Although Matsushita II can be read in a way that might lead to some difficulties, Professor Morrison insists that its result is plainly correct and its basic message—that federal courts should look with considerable skepticism on state court class action settlements that release federal claims which state courts are forbidden to adjudicate—is a sound one, properly applied to the facts of that case. Matsushita II is a narrow case that would not and should not, lead to the broad-scale collateral attack predicted by Professors Kahan and Silberman. Given the practicalities of litigation (including the statute of limitations for securities cases and the substantial risks of sideline sitting), the opportunities for collateral attack are quite limited and the possibility of abuses very small. At the same time, Kahan and Silberman undervalue adequacy of representation, which is an essential element of due process that must exist to bind persons not parties to a lawsuit. Their proposed solution would prevent meaningful federal review and create practical problems without effectively addressing the problems of forum shopping and plaintiff shopping. The holding of Matsushita II, in contrast would encourage settlement of such actions in a single proceeding in a federal court that finally resolves the dispute.

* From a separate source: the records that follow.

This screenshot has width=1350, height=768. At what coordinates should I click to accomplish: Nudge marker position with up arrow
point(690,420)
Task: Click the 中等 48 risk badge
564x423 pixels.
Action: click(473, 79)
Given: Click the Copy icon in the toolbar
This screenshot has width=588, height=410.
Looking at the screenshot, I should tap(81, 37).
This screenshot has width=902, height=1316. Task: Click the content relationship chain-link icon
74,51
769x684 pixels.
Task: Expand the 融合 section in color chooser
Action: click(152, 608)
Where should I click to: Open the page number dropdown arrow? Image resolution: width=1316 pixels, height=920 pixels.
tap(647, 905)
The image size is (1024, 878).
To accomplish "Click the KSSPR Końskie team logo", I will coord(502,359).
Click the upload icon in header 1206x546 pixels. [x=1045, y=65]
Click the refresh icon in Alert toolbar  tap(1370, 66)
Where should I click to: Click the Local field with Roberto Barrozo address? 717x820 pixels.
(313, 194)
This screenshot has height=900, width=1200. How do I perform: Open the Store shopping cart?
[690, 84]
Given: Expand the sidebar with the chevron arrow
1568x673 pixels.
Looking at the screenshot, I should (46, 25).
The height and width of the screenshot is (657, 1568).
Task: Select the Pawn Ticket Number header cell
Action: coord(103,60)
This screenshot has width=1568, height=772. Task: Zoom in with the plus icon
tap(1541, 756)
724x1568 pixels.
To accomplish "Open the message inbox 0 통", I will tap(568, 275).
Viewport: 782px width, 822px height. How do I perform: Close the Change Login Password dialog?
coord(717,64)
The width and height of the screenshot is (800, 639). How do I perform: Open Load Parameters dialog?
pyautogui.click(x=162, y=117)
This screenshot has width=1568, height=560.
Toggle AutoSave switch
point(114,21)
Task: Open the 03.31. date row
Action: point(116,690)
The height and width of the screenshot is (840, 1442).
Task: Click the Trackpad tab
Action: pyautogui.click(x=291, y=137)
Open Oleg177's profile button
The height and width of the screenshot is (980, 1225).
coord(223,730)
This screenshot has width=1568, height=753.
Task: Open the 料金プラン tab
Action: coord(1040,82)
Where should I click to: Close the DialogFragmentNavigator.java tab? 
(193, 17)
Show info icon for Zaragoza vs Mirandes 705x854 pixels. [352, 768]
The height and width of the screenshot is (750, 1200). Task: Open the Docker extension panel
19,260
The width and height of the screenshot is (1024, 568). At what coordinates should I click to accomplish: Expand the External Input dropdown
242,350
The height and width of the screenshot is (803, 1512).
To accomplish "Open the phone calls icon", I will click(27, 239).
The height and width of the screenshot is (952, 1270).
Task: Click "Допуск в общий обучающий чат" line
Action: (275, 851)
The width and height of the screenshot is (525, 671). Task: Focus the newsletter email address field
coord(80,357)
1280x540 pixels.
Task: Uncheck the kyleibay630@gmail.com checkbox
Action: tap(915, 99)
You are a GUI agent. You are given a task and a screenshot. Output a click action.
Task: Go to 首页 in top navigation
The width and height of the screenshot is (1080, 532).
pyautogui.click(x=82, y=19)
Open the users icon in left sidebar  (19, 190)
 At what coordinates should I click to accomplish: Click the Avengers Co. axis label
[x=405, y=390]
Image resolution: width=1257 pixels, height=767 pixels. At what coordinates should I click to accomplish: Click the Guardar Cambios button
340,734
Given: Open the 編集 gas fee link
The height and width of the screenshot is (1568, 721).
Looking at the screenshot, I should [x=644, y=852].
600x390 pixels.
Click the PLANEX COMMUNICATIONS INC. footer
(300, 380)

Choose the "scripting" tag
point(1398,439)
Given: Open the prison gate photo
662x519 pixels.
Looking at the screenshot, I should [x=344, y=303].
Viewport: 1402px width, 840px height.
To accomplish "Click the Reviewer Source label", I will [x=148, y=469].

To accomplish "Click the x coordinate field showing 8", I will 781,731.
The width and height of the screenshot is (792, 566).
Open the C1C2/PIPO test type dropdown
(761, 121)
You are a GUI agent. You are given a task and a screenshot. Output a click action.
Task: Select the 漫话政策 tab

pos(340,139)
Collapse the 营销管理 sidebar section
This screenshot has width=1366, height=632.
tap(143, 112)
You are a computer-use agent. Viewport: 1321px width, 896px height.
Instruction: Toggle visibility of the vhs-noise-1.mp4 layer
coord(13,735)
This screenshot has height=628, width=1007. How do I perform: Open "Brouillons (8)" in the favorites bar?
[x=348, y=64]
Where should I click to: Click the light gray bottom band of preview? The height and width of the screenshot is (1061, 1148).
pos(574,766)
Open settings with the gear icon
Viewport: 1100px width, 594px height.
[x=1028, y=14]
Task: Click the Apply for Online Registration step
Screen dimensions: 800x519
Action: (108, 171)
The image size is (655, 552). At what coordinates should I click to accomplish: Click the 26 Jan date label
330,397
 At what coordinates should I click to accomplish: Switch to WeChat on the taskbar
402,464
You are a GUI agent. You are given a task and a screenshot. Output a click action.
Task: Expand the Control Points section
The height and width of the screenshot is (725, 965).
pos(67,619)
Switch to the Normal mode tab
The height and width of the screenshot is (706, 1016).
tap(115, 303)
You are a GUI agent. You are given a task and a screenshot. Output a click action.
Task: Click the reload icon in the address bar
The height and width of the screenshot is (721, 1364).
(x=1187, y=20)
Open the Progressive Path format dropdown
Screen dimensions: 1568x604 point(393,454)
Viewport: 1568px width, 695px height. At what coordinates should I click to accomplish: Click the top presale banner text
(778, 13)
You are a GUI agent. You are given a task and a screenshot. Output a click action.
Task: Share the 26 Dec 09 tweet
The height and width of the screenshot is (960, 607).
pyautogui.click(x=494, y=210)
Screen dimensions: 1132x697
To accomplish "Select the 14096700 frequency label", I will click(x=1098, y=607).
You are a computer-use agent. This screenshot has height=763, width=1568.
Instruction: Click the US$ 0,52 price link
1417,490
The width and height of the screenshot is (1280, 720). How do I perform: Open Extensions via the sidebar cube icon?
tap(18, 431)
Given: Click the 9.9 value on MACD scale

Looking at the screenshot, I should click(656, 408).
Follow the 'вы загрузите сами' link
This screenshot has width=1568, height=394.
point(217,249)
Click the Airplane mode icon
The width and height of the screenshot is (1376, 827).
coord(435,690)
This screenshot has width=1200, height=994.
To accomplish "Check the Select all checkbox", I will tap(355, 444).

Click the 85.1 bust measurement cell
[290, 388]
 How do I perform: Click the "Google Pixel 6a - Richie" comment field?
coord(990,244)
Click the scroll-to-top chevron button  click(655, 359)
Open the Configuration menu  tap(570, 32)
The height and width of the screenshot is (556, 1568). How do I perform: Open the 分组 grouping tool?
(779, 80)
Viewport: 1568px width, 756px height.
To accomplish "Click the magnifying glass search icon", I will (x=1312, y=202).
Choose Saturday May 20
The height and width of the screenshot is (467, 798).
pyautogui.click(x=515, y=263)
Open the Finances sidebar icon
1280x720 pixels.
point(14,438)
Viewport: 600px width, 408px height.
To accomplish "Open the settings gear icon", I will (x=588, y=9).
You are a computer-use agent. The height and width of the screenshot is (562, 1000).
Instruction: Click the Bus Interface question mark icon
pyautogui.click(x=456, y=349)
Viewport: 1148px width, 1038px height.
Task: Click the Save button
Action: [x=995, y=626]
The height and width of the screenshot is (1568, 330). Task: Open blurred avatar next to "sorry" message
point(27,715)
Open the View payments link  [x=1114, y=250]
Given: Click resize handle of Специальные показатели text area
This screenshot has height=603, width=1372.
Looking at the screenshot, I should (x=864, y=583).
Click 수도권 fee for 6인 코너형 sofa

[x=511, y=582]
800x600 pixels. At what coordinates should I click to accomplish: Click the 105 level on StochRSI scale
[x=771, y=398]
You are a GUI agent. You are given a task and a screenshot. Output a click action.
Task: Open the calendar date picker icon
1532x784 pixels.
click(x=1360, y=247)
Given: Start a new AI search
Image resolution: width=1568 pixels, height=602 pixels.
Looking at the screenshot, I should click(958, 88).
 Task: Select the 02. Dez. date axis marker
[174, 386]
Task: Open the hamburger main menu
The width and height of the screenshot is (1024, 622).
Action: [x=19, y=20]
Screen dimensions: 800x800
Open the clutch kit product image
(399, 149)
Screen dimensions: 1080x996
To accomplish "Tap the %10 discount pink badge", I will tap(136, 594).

Full Faith and Credit to Settlements in Overlapping Class Actions: A Reply to Professors Kahan and Silberman

Geoffrey Miller

Professor Miller argues that there is a compelling case for a narrow, reading of the Ninth Circuit’s remand decision in Epstein v. MCA, Inc. (Matsushita II), such that the holding is neither as far-reaching nor as nefarious as Professors Kahan and Silberman suggest. In light of the extraordinary facts under which the litigation arose (and the court’s own limiting construction), Matsushita II should not be interpreted as opening up all class actions to collateral attack in a subsequent forum. Rather, the holding requires that, in order for collateral attack to be permissible. Class counsel in the initial forum must have been disabled from litigating the basis of the claim in the second forum and other indicia that class counsel did not fairly and adequately represent class members must be present. With this narrow interpretation, and existing procedures for avoiding interjurisdictional conflict, Matsushita II can be defended as a reasonable balance of tile costs of collateral attack and the benefits of deterring questionable settlements.

Finality of Judgments in Class Actions: A Comment on Epstein v. MCA, Inc.

William T. Allen

In this Response, Professor Allen contends that in arguing that plaintiffs in state court proceedings are unable to fairly and effectively bargain for the release of exclusively federal claims, the court in Matsushita II reached a judgment that is inconsistent with established concepts of finality of judgments, with design of an effective class action mechanism, and with the policies and precedents of full faith and credit. Although the centrality of the federalism idea has waxed and waned, the Supreme Court has generally encouraged respect by the lower federal courts of the processes and judgments of state courts. The existing system of decentralized state and federal courts allowed for the development of the Delaware Court of Chancery as a de facto specialized court of fiduciary and business law, which has been a positive force in the economy. The Matsushita II court, by contrast, does not accord respect to state court determinations of adequacy under Rule 23 and thus potentially reinvents the problem of inefficiency and second-guessing that is solved by the rule of finality and recognition of judgments. Commentators favoring Matsushita II‘s disregard for state court judgments erroneously believe that state court judges possess less integrity than their federal counterparts. A litigant is entitled to only a conscientious judicial determination of the issues according to law in a proceeding that meets constitutional minimums—a task that state courts are ably equipped to handle and that federal courts should not lightly disturb.